One thing's for sure: Oswald's act (no, I'm not into conspiracy theories...especially about just how Bobby's and Ted's and Joseph the Younger's brother died) led to the 1965 proposal of the Constitution's 25th Amendment...an amendment that finally got ratified on 2-10-1967.

When Lyndon Johnson moved up to the presidency this afternoon in 1963, the nation went without a vice president...until LBJ's 1964 runningmate, Hubert Humphrey, became America's second-in-command on 1-20-1965.

Never again would America's government run sans a vice president.    

I've been going on YouTube to check out how ABC, CBS, and NBC (as well as WFAA-TV, the ABC station in the Metroplex) covered the events of 11-22-1963. 

Words such as "disbelief," "anger," "sadness," and "indignation" were reported to have come out of so many people's mouths that day.

Some of the mouths belonged to key government officials.

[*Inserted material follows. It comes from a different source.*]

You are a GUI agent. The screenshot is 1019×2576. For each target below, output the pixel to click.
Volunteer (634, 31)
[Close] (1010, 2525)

Speaking of key government officials...some of today's government officials would absolutely love to see the next US senator to have won the White House (that's right, the man in there now, Barack Obama) removed from the White House.

And at least one big-name hate-radio (oops...talk radio) host would love to see Obama (a US senator from Illinois from 2005 to 2008) gunned down. 

Really now...do we HAVE to go through this again, with another history-making chief executive?  

Haven't we learned anything from the events that took place fifty years ago today?